_AIM OF THE TASK_
Each line below needs to be printed again exactly.

*** Opening of EXCERPTED DATA ***

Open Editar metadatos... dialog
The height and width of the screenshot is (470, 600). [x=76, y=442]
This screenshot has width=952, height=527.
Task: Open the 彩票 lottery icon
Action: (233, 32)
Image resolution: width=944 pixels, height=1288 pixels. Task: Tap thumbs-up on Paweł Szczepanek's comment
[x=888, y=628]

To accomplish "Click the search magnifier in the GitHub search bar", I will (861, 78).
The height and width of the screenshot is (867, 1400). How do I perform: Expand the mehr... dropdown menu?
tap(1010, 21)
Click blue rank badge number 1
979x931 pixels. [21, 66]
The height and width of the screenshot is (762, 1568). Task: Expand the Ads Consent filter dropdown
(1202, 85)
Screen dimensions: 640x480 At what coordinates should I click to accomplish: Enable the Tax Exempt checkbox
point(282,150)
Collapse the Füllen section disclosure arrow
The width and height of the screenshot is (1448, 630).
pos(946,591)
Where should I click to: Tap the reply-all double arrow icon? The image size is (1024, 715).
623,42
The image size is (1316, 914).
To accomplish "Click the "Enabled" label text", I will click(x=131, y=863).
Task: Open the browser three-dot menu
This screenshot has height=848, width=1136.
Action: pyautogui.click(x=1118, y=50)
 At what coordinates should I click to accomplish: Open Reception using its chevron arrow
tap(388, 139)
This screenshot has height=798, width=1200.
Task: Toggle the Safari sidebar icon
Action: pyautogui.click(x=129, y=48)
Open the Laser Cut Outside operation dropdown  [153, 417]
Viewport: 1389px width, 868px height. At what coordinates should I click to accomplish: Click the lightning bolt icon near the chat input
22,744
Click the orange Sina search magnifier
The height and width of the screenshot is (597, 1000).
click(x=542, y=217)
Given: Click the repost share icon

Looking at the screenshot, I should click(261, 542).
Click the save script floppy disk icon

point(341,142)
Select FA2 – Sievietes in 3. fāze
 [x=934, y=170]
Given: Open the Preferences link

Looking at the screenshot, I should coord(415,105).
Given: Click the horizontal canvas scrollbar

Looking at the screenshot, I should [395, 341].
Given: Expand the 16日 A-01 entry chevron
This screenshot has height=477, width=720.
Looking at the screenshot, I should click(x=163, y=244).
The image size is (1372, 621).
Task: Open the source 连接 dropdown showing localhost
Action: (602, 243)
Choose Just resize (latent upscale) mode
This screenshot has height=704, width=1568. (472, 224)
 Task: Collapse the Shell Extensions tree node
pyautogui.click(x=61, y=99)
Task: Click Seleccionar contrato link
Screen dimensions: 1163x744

*** Close of EXCERPTED DATA ***

_FINISHED EXERCISE_
Open Editar metadatos... dialog
The height and width of the screenshot is (470, 600). [x=76, y=442]
This screenshot has width=952, height=527.
Task: Open the 彩票 lottery icon
Action: (233, 32)
Image resolution: width=944 pixels, height=1288 pixels. Task: Tap thumbs-up on Paweł Szczepanek's comment
[x=888, y=628]

To accomplish "Click the search magnifier in the GitHub search bar", I will (861, 78).
The height and width of the screenshot is (867, 1400). How do I perform: Expand the mehr... dropdown menu?
tap(1010, 21)
Click blue rank badge number 1
979x931 pixels. [21, 66]
The height and width of the screenshot is (762, 1568). Task: Expand the Ads Consent filter dropdown
(1202, 85)
Screen dimensions: 640x480 At what coordinates should I click to accomplish: Enable the Tax Exempt checkbox
point(282,150)
Collapse the Füllen section disclosure arrow
The width and height of the screenshot is (1448, 630).
pos(946,591)
Where should I click to: Tap the reply-all double arrow icon? The image size is (1024, 715).
623,42
The image size is (1316, 914).
To accomplish "Click the "Enabled" label text", I will click(x=131, y=863).
Task: Open the browser three-dot menu
This screenshot has height=848, width=1136.
Action: pyautogui.click(x=1118, y=50)
 At what coordinates should I click to accomplish: Open Reception using its chevron arrow
tap(388, 139)
This screenshot has height=798, width=1200.
Task: Toggle the Safari sidebar icon
Action: pyautogui.click(x=129, y=48)
Open the Laser Cut Outside operation dropdown  [153, 417]
Viewport: 1389px width, 868px height. At what coordinates should I click to accomplish: Click the lightning bolt icon near the chat input
22,744
Click the orange Sina search magnifier
The height and width of the screenshot is (597, 1000).
click(x=542, y=217)
Given: Click the repost share icon

Looking at the screenshot, I should click(261, 542).
Click the save script floppy disk icon

point(341,142)
Select FA2 – Sievietes in 3. fāze
 [x=934, y=170]
Given: Open the Preferences link

Looking at the screenshot, I should coord(415,105).
Given: Click the horizontal canvas scrollbar

Looking at the screenshot, I should [395, 341].
Given: Expand the 16日 A-01 entry chevron
This screenshot has height=477, width=720.
Looking at the screenshot, I should click(x=163, y=244).
The image size is (1372, 621).
Task: Open the source 连接 dropdown showing localhost
Action: (602, 243)
Choose Just resize (latent upscale) mode
This screenshot has height=704, width=1568. (472, 224)
 Task: Collapse the Shell Extensions tree node
pyautogui.click(x=61, y=99)
Task: Click Seleccionar contrato link
Screen dimensions: 1163x744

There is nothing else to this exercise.